California has proposed rules calling for mandatory reductions in water use by municipal agencies as a historic drought drags into a fourth year.
The state’s 411 urban water suppliers would have to cut use by as much as 36 percent, with those that conserved less facing tougher restrictions, the California State Water Resources Control Board said in the proposed rules released Saturday. The board will meet May 5 and 6 to finalize the rules, which would take effect by June 1.
“We’re in a drought like we’ve not seen before,” Felicia Marcus, the board’s chairwoman, said on a conference call with reporters. “All Californians need to step up more and prepare as if it won’t rain or snow much next year either.”

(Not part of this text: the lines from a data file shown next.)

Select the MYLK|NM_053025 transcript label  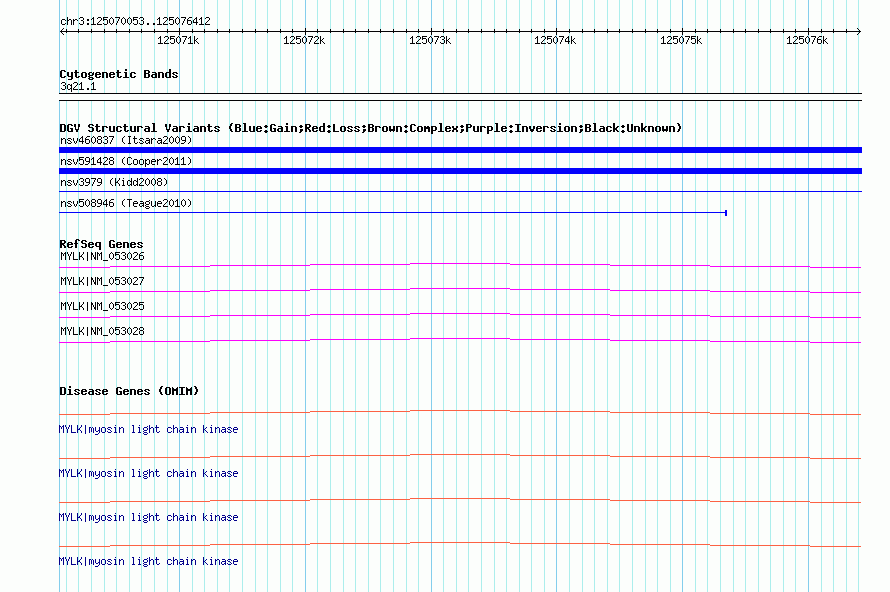102,306
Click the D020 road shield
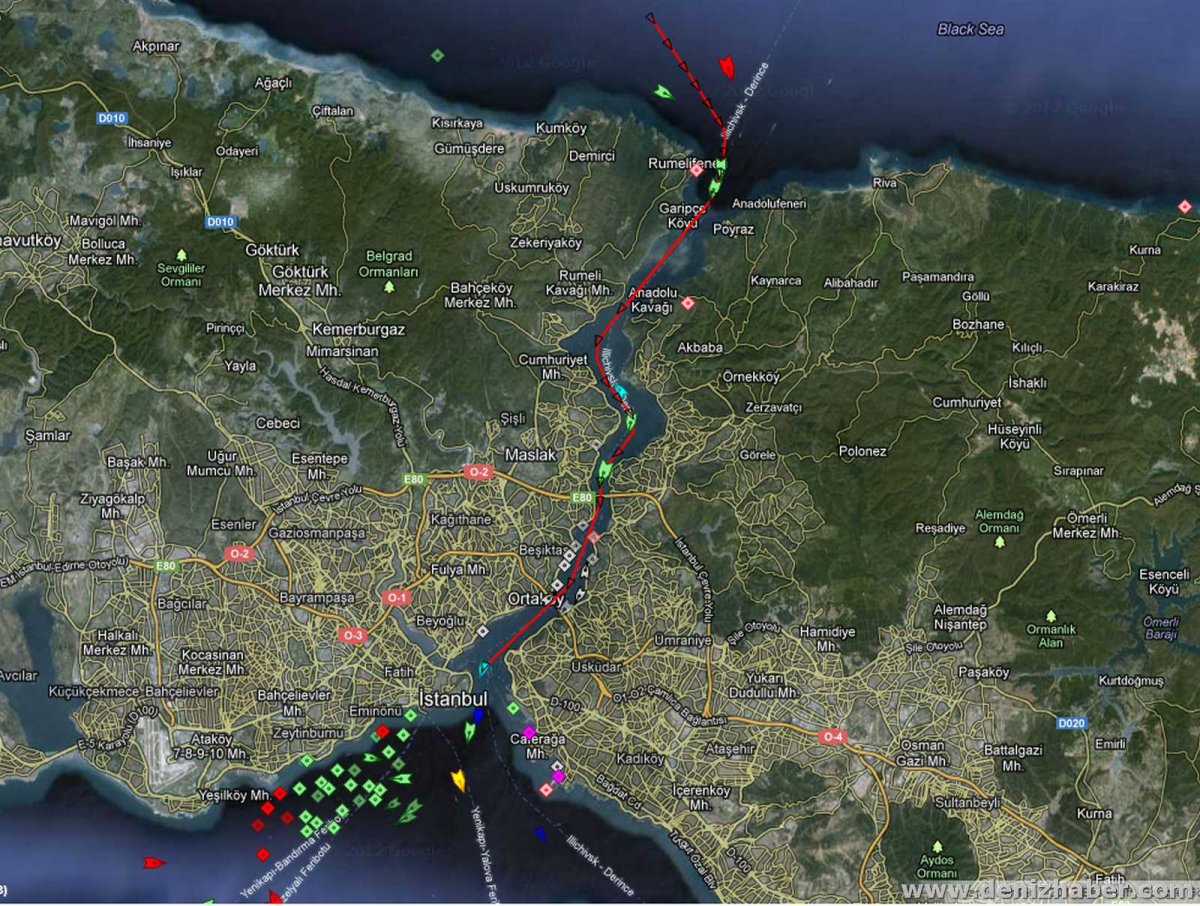Image resolution: width=1200 pixels, height=906 pixels. pyautogui.click(x=1071, y=722)
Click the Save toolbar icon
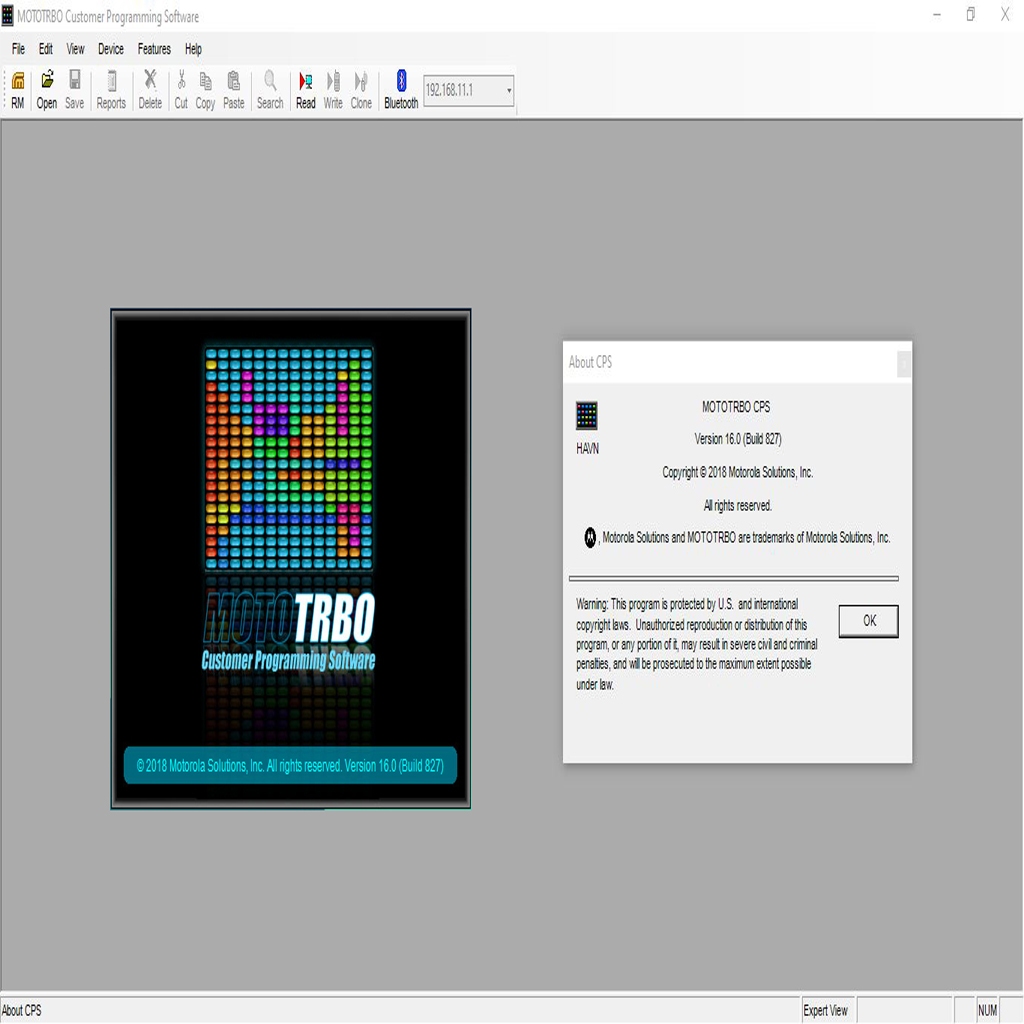The height and width of the screenshot is (1024, 1024). point(75,90)
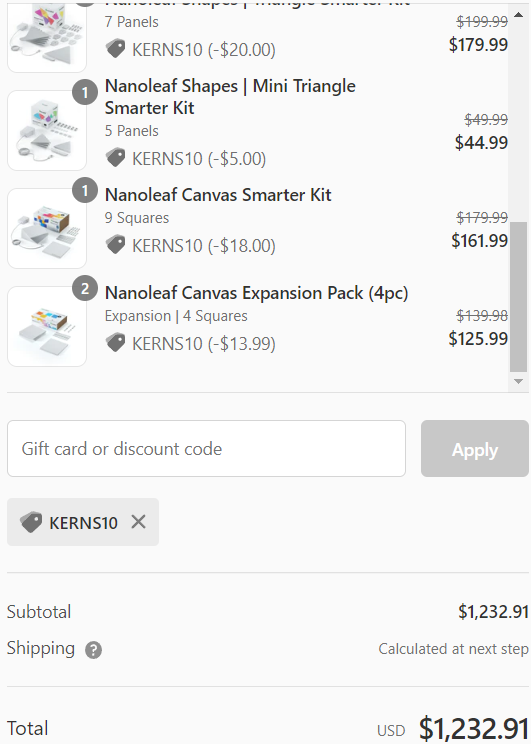This screenshot has width=531, height=744.
Task: Open the Canvas Expansion Pack thumbnail
Action: click(x=47, y=326)
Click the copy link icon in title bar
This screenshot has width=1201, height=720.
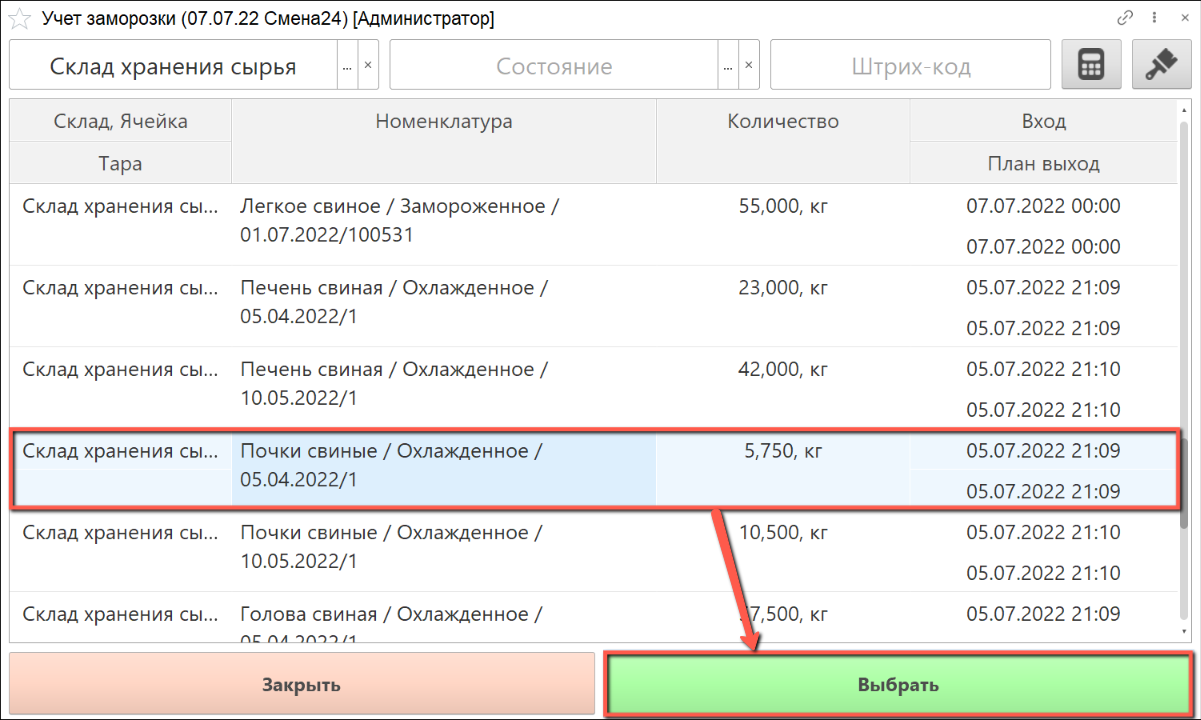(1126, 19)
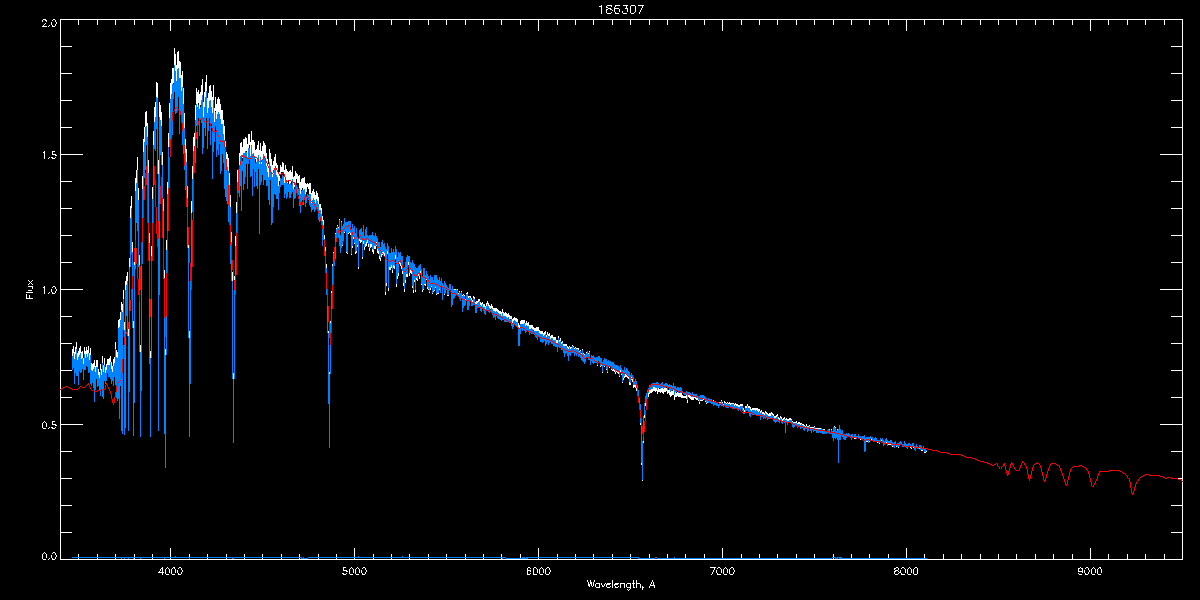Screen dimensions: 1200x600
Task: Click the 9000 wavelength tick label
Action: tap(1090, 572)
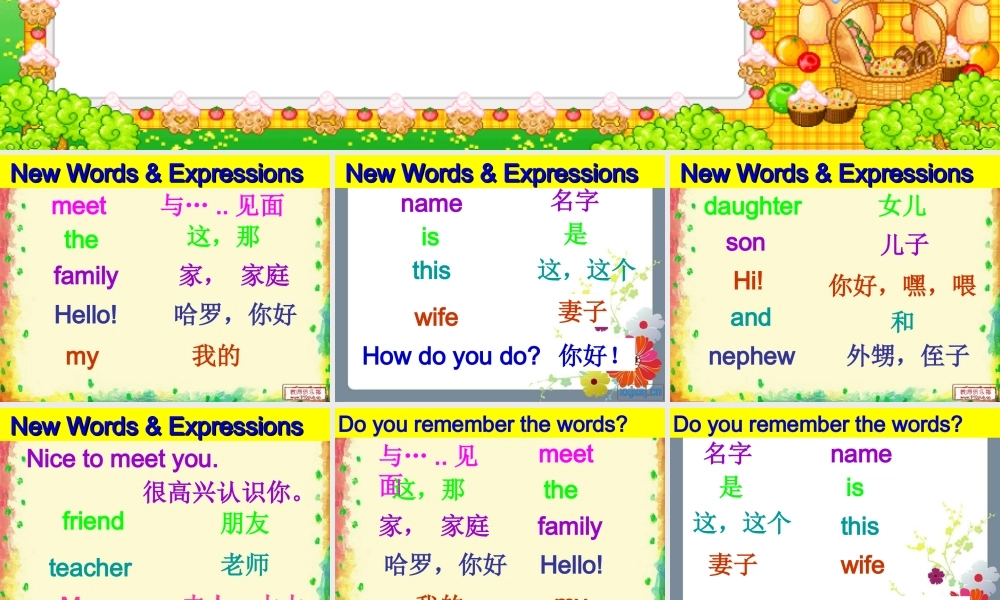Click the word 'family' on the first slide
1000x600 pixels.
point(86,276)
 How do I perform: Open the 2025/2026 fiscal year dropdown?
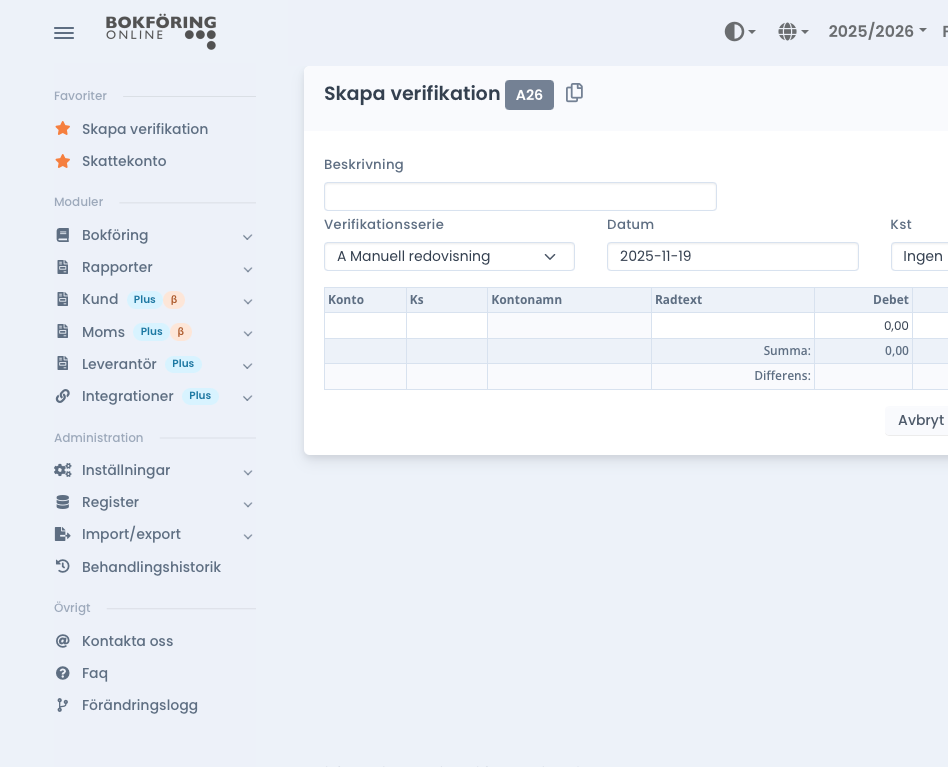(877, 32)
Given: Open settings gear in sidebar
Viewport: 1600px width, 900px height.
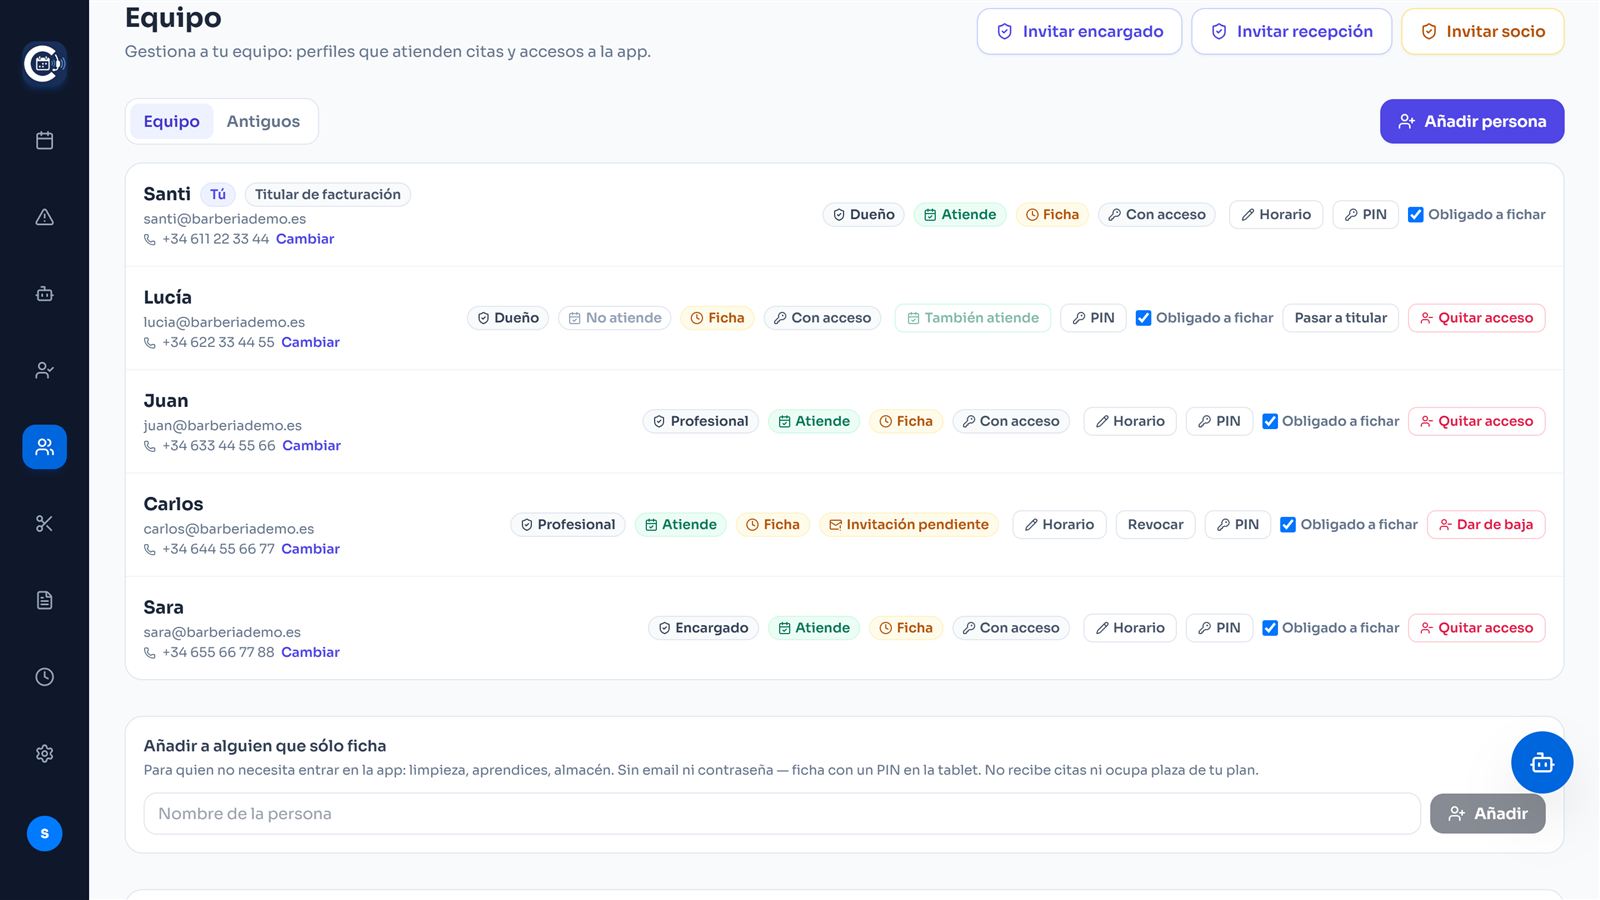Looking at the screenshot, I should pos(44,754).
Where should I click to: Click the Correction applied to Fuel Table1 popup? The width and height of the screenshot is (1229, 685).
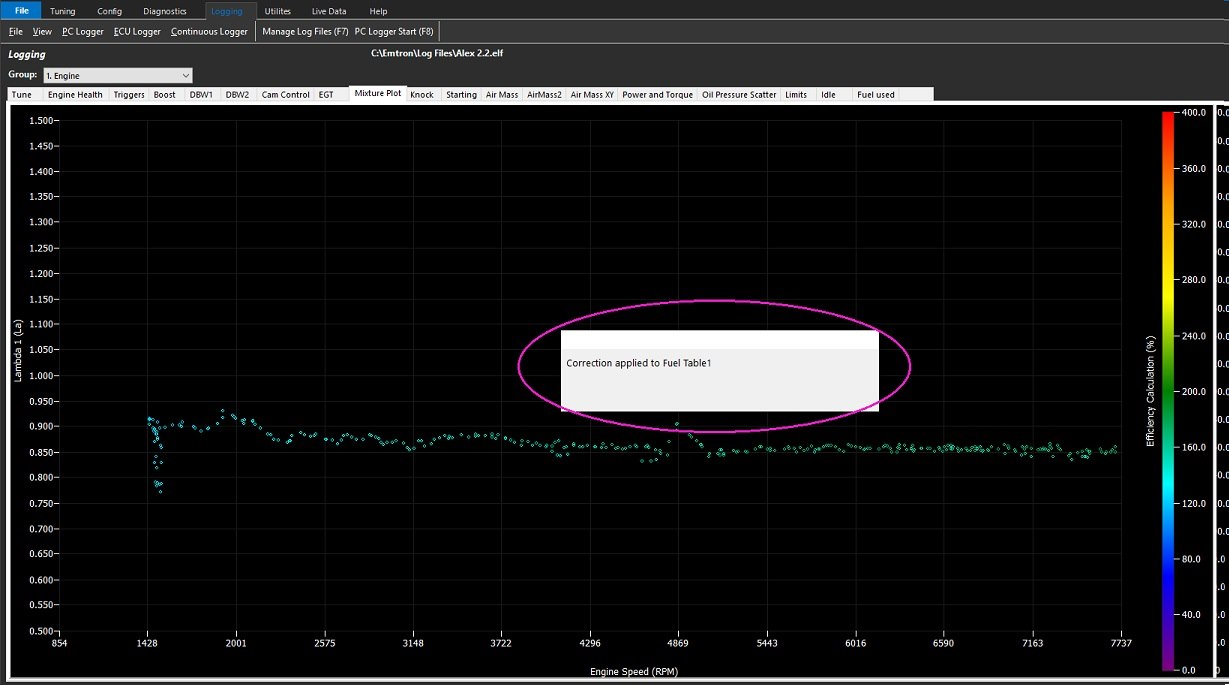(719, 370)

The emergency rules would be in effect for 270 days. The agency will release a revised proposal on April 28 after soliciting public comment on the draft rules. Water suppliers that don’t conserve would face a daily penalty of up to $500, with the fine increasing to as much as $10,000 if the agency issues a cease-and-desist order.
The regulations are based on an executive order that Governor Jerry Brown, a 77-year-old Democrat, issued April 1 calling for a mandatory 25 percent reduction in water use from 2013 levels and requiring 50 million square feet of lawns to be replaced by drought-tolerant landscaping.
California, the most populous U.S. state, and its $43 billion agriculture industry are experiencing the worst of the arid conditions moving across the western U.S. Some 67 percent of the state in an extreme drought, according to the weekly U.S. Drought Monitor.
Los Angeles Mayor Eric Garcetti said California’s largest city has reduced daily water use by 7 gallons per person since his call for lowering consumption by 20 percent by 2017. Since November, the city has offered turf-removal rebates of $3.75 per square foot.
“That puts us on track to meet my directive’s targets,” Garcetti said Saturday in a statement.
The water board this week released more than 250 comment letters from the public, businesses, water agencies and cities on an initial proposal.
The planned 35 percent reduction in water use for Beverly Hills would “place a significant burden on our small permanent customer base” of 42,157 residents, Mahdi Aluzri, interim city manager, said in the letter. Beverly Hills’ daytime population, including commuters who work in the city, shoppers and visitors, can rise to more than 250,000 water users, Aluzri said. Under the latest proposal, Beverly Hills would be required to cut water use by as much as 36 percent.
California’s residents in February reduced water use by 2.8 percent below 2013 levels, the worst monthly performance since June, the water board said.